Healthy rivers, coasts, and wetlands provide vital fish and wildlife habitat, absorb flood waters and protect communities from storm surges, provide clean water, recharge ground water, and increase our ability to withstand the impacts of climate change.  The Water Protection Network has achieved important success in protecting these vital resources by stopping highly destructive water resources projects and modernizing key laws and policies that guide the planning of federal water projects.

Our successes include: 

Yazoo Pumps Veto

In one of the greatest water-related conservation victories of our time, The Network and its member groups led successful efforts to obtain a Clean Water Act veto of the devastating Yazoo Backwater Pumping Plant. EPA’s August 2008 veto has protected more than 200,000 acres of ecologically significant wetlands – an area larger than all 5 boroughs of New York City – in the heart of the Mississippi River flyway. The Network led local and national outreach efforts critical to this victory, providing crucial support to the extensive advocacy work carried out by numerous Network members on this project.
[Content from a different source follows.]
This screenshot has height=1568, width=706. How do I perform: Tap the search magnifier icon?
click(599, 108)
Yazoo River control structure over a river
Critical Reforms to Corps of Engineers Planning

The Network and its member groups were instrumental in obtaining significant reforms to the Corps of Engineers planning requirements in the Water Resources Development Act of 2007. Key reforms include: mandatory independent peer review for costly or controversial Corps project studies; strict and extensive mitigation requirements for Corps civil works projects; and a new water resources planning policy that requires all water resources projects to protect and restore the environment. WRDA 2007 also directed development of a new set of planning principles and guidelines, the fundamental guide to the way the Corps plans and selects projects.
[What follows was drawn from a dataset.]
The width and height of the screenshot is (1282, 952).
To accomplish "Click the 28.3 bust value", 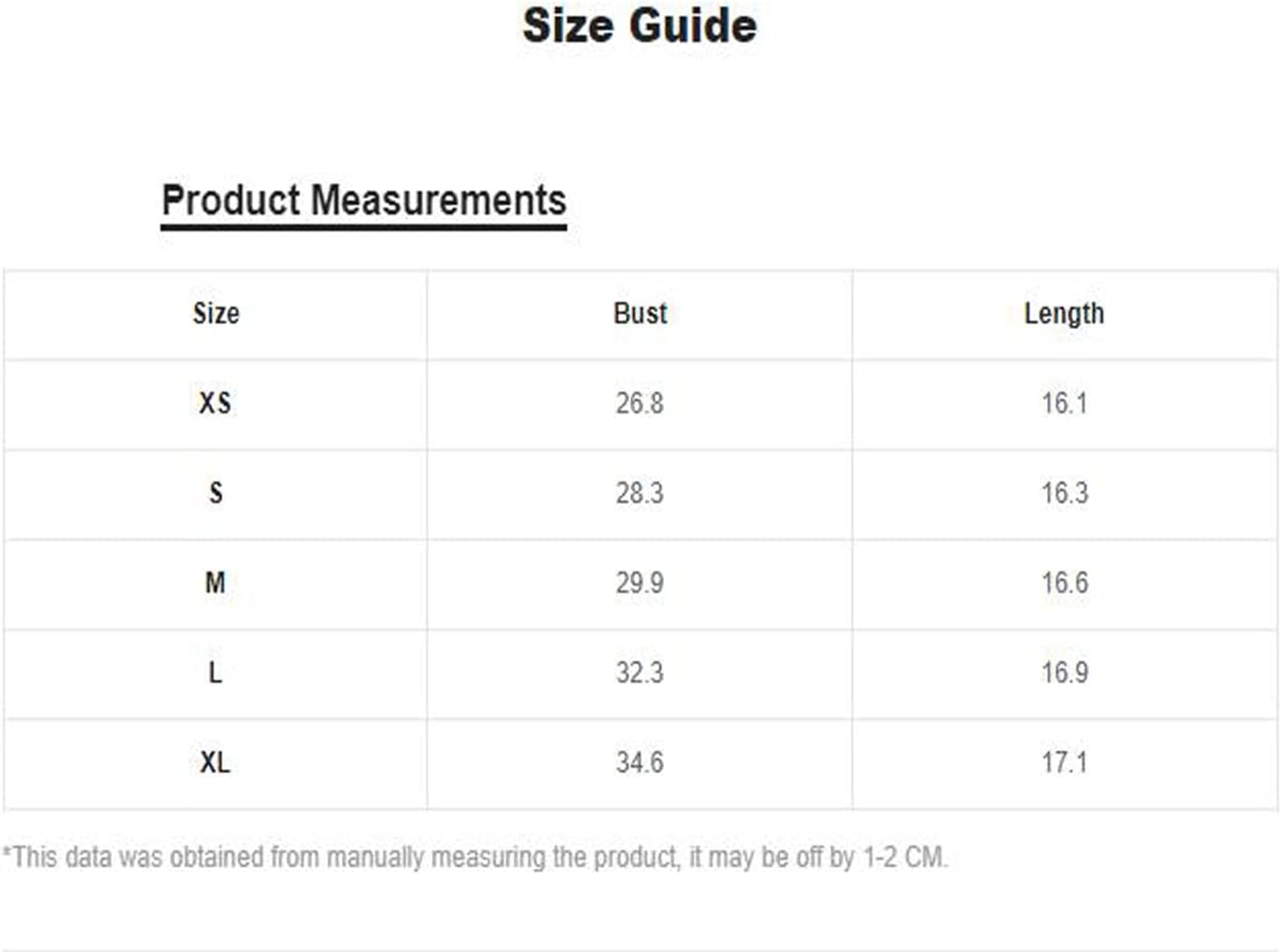I will click(x=640, y=492).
New Planning Guidelines that Protect the Environment

The Network and its member groups led successful efforts to ensure that the new Water Resources Planning Principles, Requirements and Guidelines (PR&G) focus on protecting the environment. The PR&G require planners to recognize the importance of: healthy and resilient ecosystems; protecting and restoring floodplains; analyzing and accounting for climate change; and utilizing environmentally protective nonstructural solutions. The PR&G apply to both new projects and project operations, and for the first time direct agencies to account for ecological damage as a project cost.

Mississippi Nationa l River Recreation Area, Coldwater Spring, NPS
Financial Support to Member Groups

The Network has distributed more than $185,000 in action assistance grants to its members. These grants have helped Network members obtain technical assistance from lawyers, scientists, and economists on 54 federal water projects and wetland permits.